Majiga narrates: “What we saw in Ndirande is what we have been talking about. It is not just about poor waste management.
“Ndirande residents have turned the river into a dumpsite, blocking its flow. Many others have occupied its banks, leaving it without trees and vegetation which slow run-offs. Instead of getting into the ground, rainwater cause floods and destroy valuable goods.”
She wants the government to strictly enforce environment protection laws that prohibit construction works and economic activity on riverbanks as well as production, sale and use of thin plastics that block waterways.
Majiga reckons mass awareness campaigns alone cannot stop a repeat of the Ndirande tragedy but also enforcing dos and don’ts.
She laments: “If you live in cities, you will see construction works everywhere, even too close to rivers, while authorities look the other way.
“The country needs to get serious by enforcing the good laws and policies.”
Ndirande Mountain has lost its thick forests as people construct homes on its slopes.

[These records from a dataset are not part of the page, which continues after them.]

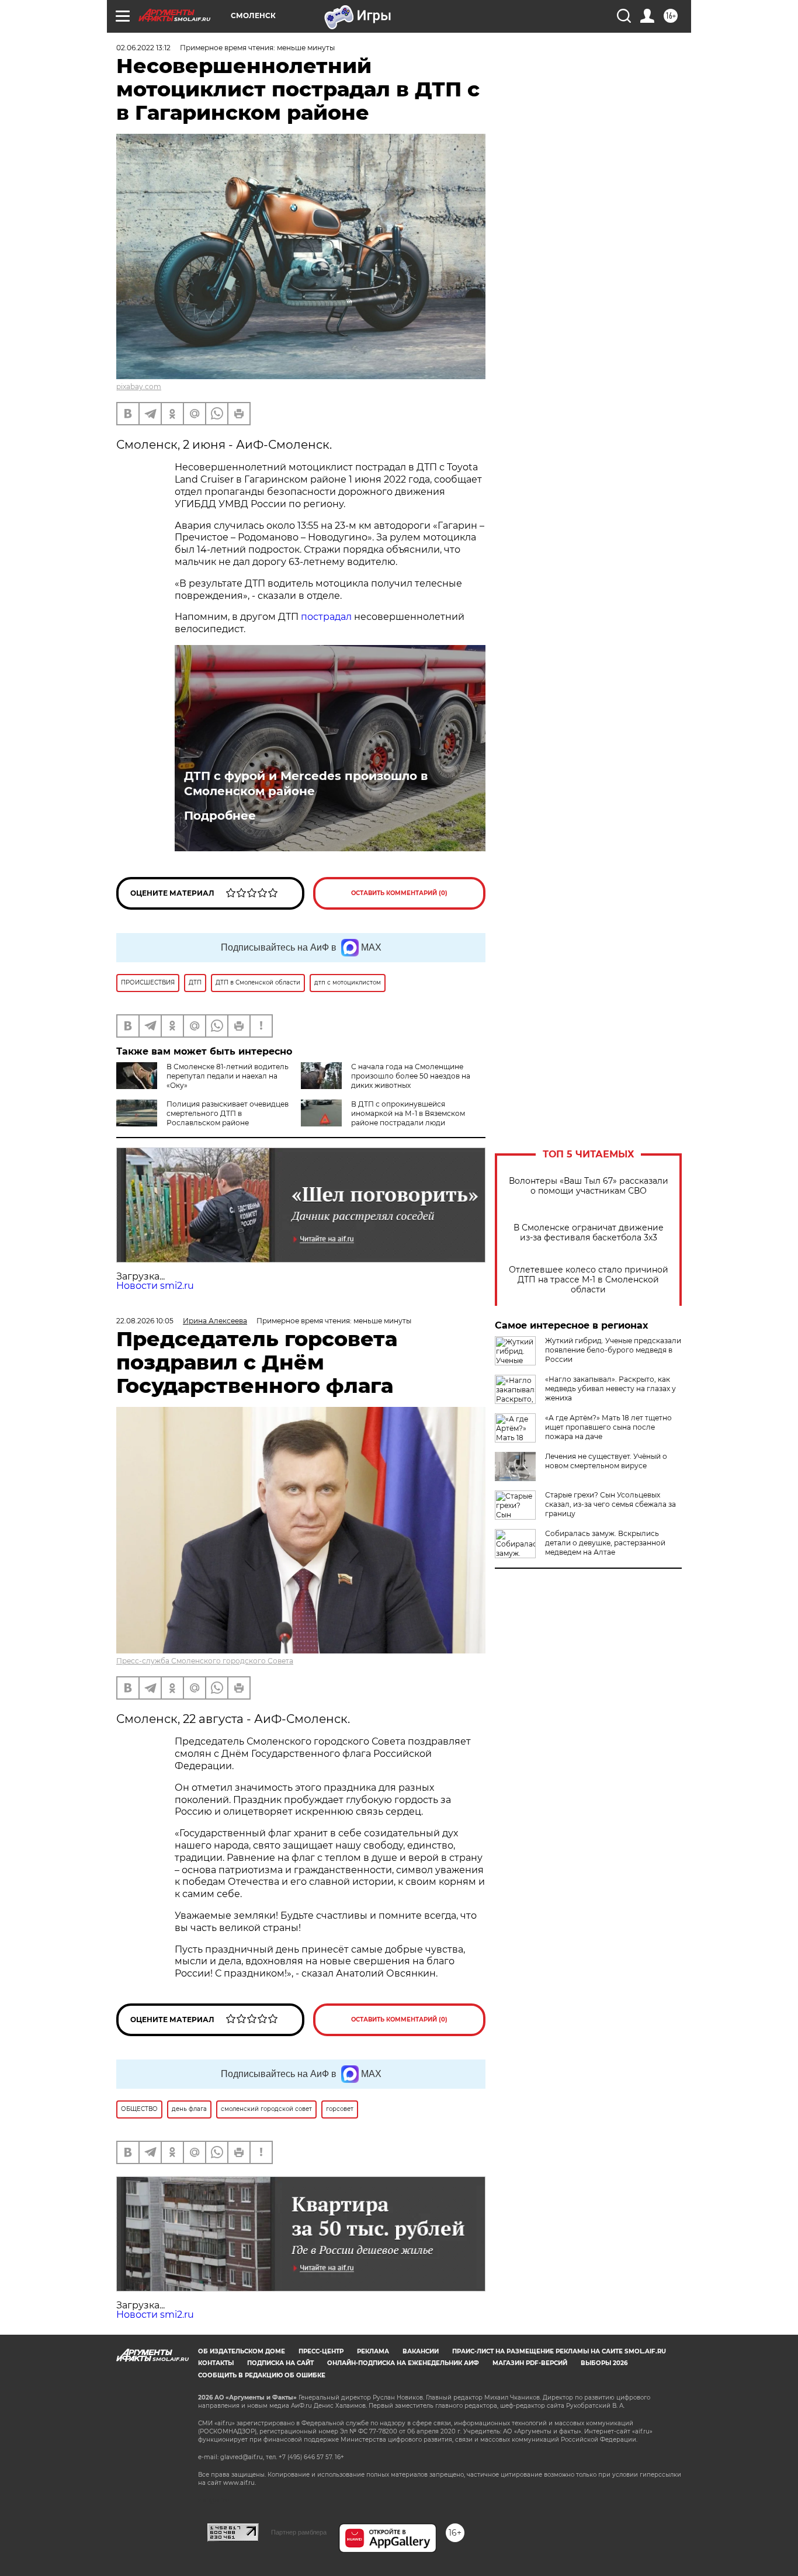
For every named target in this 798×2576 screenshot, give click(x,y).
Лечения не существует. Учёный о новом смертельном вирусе (606, 1461)
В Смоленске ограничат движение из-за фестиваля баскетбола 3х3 (589, 1233)
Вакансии (421, 2351)
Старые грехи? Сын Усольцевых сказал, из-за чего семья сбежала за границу (610, 1504)
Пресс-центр (321, 2351)
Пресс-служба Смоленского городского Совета (204, 1660)
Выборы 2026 (604, 2363)
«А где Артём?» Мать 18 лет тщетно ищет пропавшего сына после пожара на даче (608, 1427)
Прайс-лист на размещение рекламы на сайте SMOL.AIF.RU (559, 2351)
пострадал (326, 616)
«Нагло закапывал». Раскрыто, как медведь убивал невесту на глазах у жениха (610, 1388)
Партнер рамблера (299, 2532)
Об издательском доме (241, 2351)
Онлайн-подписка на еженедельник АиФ (403, 2363)
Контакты (216, 2363)
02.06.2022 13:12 (143, 47)
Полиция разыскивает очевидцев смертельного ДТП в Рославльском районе (227, 1113)
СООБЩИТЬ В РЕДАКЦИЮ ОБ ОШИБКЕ (261, 2375)
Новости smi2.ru (155, 1285)
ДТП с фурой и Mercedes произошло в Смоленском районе (306, 783)
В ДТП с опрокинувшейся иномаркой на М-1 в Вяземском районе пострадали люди (408, 1113)
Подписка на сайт (280, 2363)
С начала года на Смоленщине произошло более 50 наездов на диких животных (410, 1076)
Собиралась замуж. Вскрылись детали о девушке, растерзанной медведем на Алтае (605, 1542)
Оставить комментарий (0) (399, 893)
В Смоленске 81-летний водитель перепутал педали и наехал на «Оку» (227, 1076)
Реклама (373, 2351)
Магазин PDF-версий (529, 2363)
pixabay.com (138, 386)
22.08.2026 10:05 (145, 1320)
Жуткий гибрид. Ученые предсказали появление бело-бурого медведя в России (613, 1350)
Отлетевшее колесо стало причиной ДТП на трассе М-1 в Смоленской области (588, 1280)
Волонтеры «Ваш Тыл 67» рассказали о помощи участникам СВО (588, 1186)
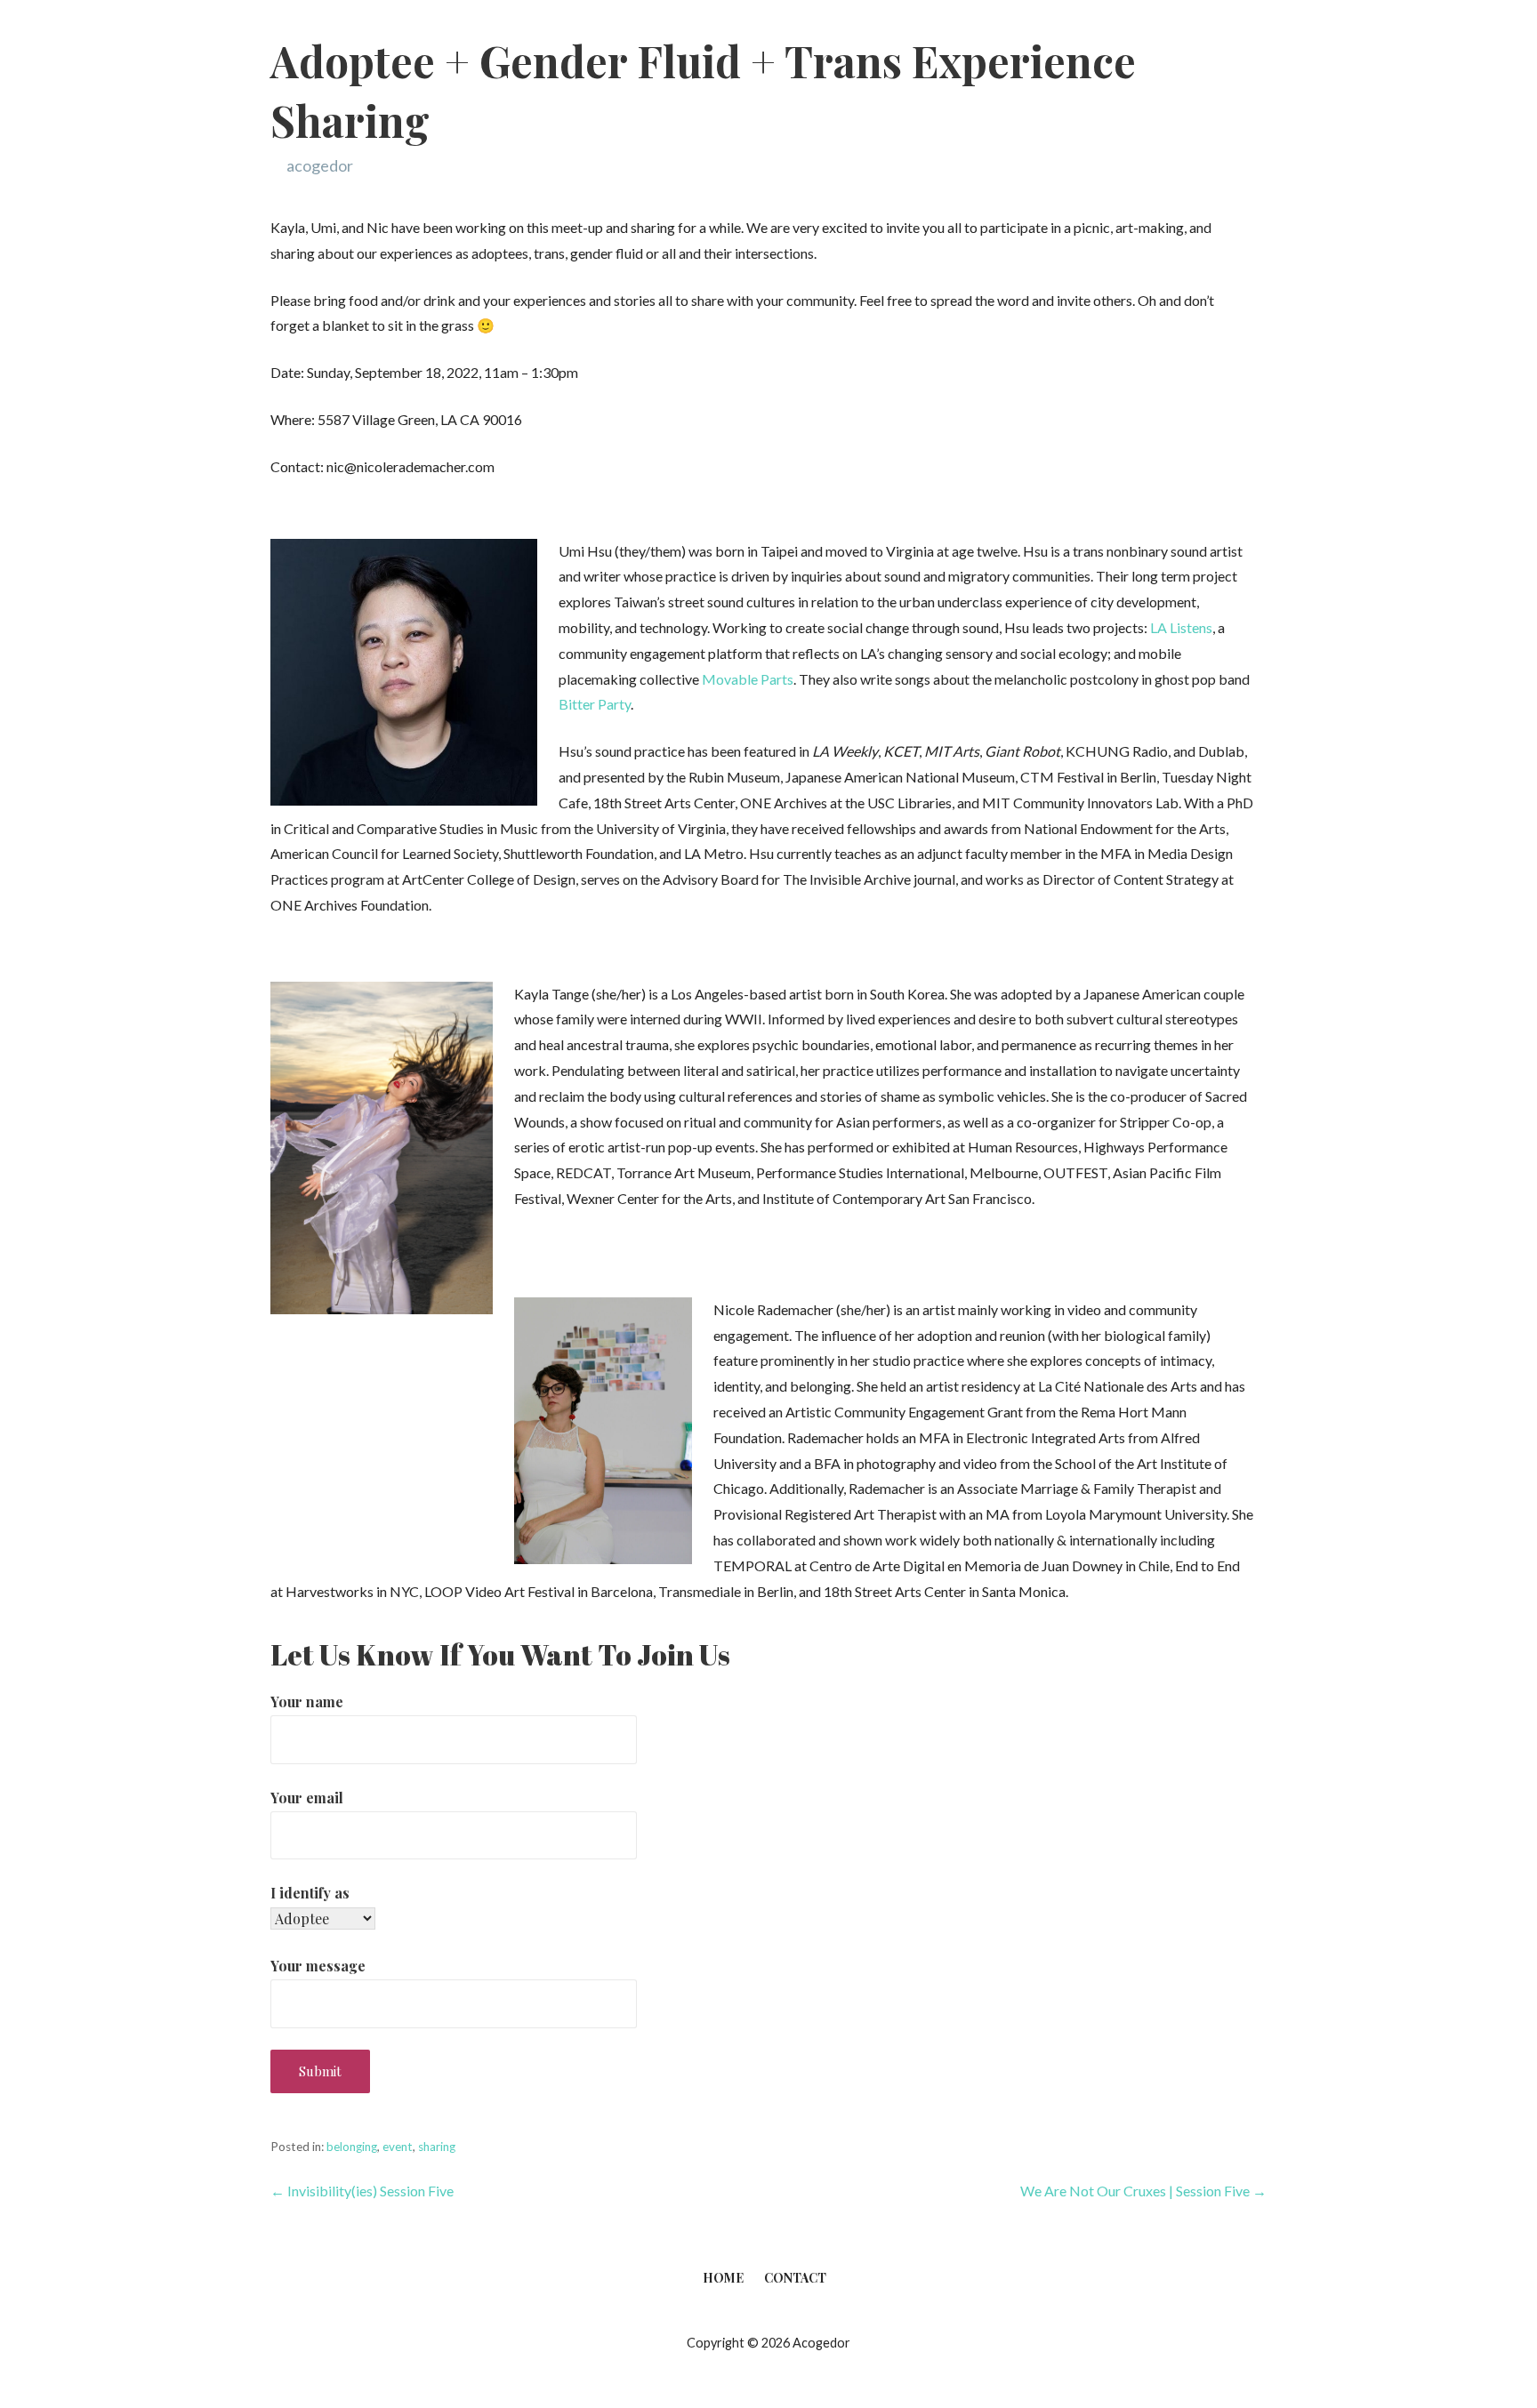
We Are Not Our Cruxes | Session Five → (1143, 2190)
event (397, 2146)
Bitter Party (595, 703)
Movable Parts (747, 678)
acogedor (319, 165)
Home (723, 2277)
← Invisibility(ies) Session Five (362, 2190)
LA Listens (1181, 627)
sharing (436, 2146)
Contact (795, 2277)
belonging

The water racing from the mountainside wash away diverse waste from riverside settlements and markets along Nasolo.
Some households on its riverbanks channel human waste from shallow pit latrines into the river, a public health concern for downstream communities.
Minister of Forestry Natural Resources Nancy Tembo calls for intensified national efforts to improve waste management as well as to make riverbanks, mountains and other bare landscapes green again.
“I’ve seen the videos on the social media, but I haven’t been to Ndirande. As such, without being insensitive to the loss of those affected, all I can say is that we will continue experiencing such disasters unless we stop building and cultivating crops in buffer zones and disaster-prone areas,” she told The Nation.
According to the Department of Climate Change and Meteorological Services, Ndirande received 56 millimetres of rainfall on Monday –not enough rain to cause flooding if Nasolo was unobstructed.
Chief weatherperson Jolamu Nkhokwe explains: “While the city received a lot of rains for the first time this season, the flooding is just a reminder that we have destroyed trees and other vegetation that slow run-off water to sink into the soil.
“The risk of flooding is worse because we have turned rivers and drainage system into dumping places.”
Namalimwe Ward councillor Gertrude Chirambo, chairperson of Blantyre City Council’s environmental committee, says truckloads of waste end up in rivers as the council only collects 300 tonnes out of 500 tonnes produced every day.
For the past half-decade, the country has witnessed a surge in urban disasters in cities of Blantyre, Zomba, Mzuzu and Lilongwe.